Yes, kids, this is a joke thread. The following joke was forwarded to me this morning, and IMHO it's just too good not to share. If it offends you, I apologize. If you enjoy it, you're welcome! ********************************************* One day in the future, George W. Bush has a heart attack and dies. He immediately goes to hell, where the devil is waiting for him. "I don't know what to do here," says the devil. "You are on my list, but I have no room for you. You definitely have to stay here, so I'll tell you what I'm going to do. I've got a couple of folks here who weren't quite as bad as you. I'll let one of them go, but you have to take their place. I'll even let YOU decide who leaves." Bush thought that sounded pretty good, so the devil opened the first room. In it was Richard Nixon and a large pool of water. He kept diving in and surfacing empty handed. Over and over and over. Such was his fate in hell. "No," George said. "I don't think so. I'm not a good swimmer and I don't think I could do that all day long." The devil led him to the next room. In it was Newt Gingrich with a sledge hammer and a room full of rocks. All he did was swing that hammer, time after time after time. "No, I've got this problem with my shoulder. I would be in constant agony if all I could do was break rocks all day," commented George. The devil opened a third door. In it, Bush saw Bill Clinton, lying on the floor with his arms staked over his head, and his legs staked in a spread eagle pose. Bent over him was Monica Lewinsky, doing what she does best. Bush took this in disbelief but finally said, "Yeah, I can handle this." The devil smiled and said "OK, Monica, you're free to go." ------------------ "Blues is a Healer" --John Lee Hooker
That might well be the funniest joke I've heard in MANY years. ------------------ stop posting my damn signature
OK, Equal time for us non-satanic individuals... George W. dies and ends up in heaven. At the pearly gates, he says to St. Peter, "Say, is Moses around today? I've always wanted to meet him....He was my favorite bible character." St. Peter says, "Sure, Moses is over there...third cloud on your left..." George W. walks up to Moses and tries to start a conversation with him, but Moses just turns his head in silence...For almost ten minutes, George W. tries and tries, but Moses won't say a single word...Finally, he turns to Moses's brother, Aaron... "Yo Aaron, whats up with your brother? He won't say a single thing to me?", George W. Said... "You'll have to forgive him", said Aaron, "but the last time he talked to a bush, he had to walk in the desert for forty years......" ------------------ If you don't eat your meat, you can't have any pudding!!

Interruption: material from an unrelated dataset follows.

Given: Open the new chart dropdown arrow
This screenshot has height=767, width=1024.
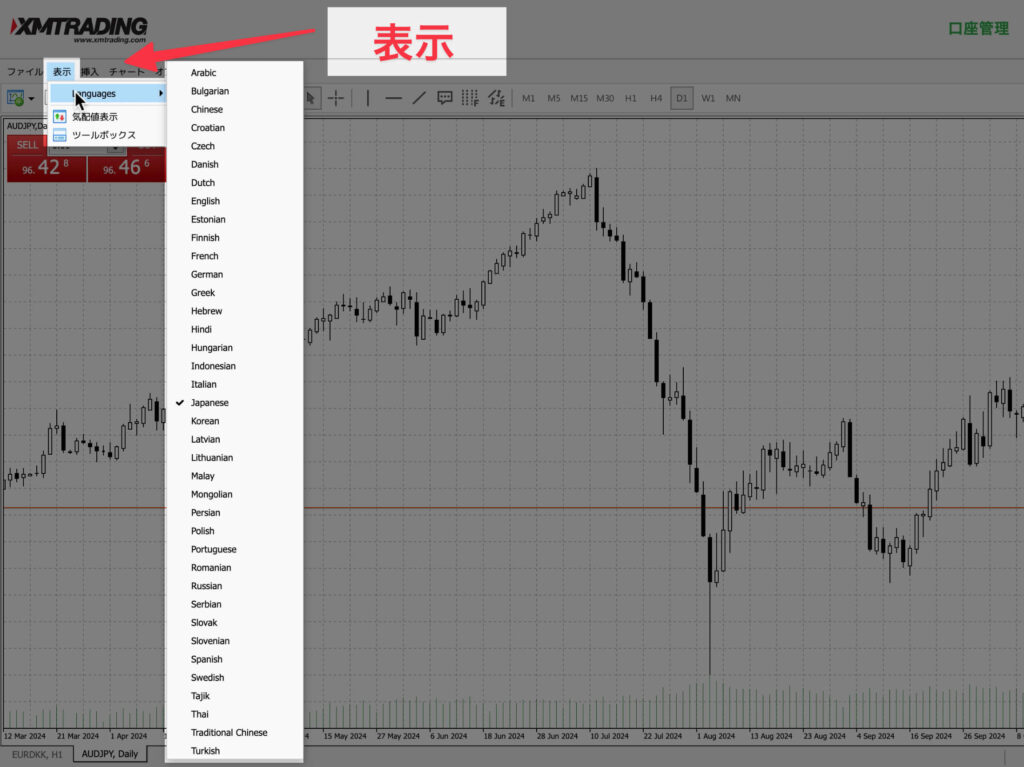Looking at the screenshot, I should [32, 99].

Good one, A-Train. Here is another: A man dies and goes up to heaven. At the pearly gates with St. Peter, there is a large wall with thousands upon thousands of clocks lining it. Each one shows a different time. The man asks St. Peter, "Why are all these clocks here, and why do they all show different times?" St. Peter explains that each clock represents a human, and that each one progresses one second for each lie that human tells. St. Peter points out Abraham Lincoln's clock, and George Washington's clock, showing that they had only progressed a few minutes combined. The man, on a whim, asks, "Say, where is Bill Clinton's clock?" St. Peter answers, "Oh, that one is in Jesus's office, he uses it as a ceiling fan." ------------------ Give me ambiguity or give me something else.
Oh I know one about heaven Three Priests go to buy train tickets to Wittsville . When they get to the window they see a young woman dressed in very kinky clothing and are embarresed about it . One Priest says , "Okay here's what were going to say , Young lady , I'd like three one way tickets to Wittsville , I want the change in nickles and dimes , and if you go to heaven wearing that , St. Peter is going to shake his finger at you! The first priest goes to the window and says "Young Lady , I'd like three one way wickets to 'Titsville'" , being embarrased he runs back to the other two . The second priest goes up and says , "Young lady I'd like three one way tickets to Wittsville and I would like the change in Nipples and Dimes" being embarassed the second priest runs back to the other two . Finally the third goes up and says "Young Lady I would like three one way tickets to Wittsville , I would like the change in nickels and dimes , And if you go to heaven wearing that St. Finger is going to shake his Peter at you!" ------------------ The Rocket Saint ST.eve Francis of a CC.net [This message has been edited by moestavern19 (edited May 22, 2001).]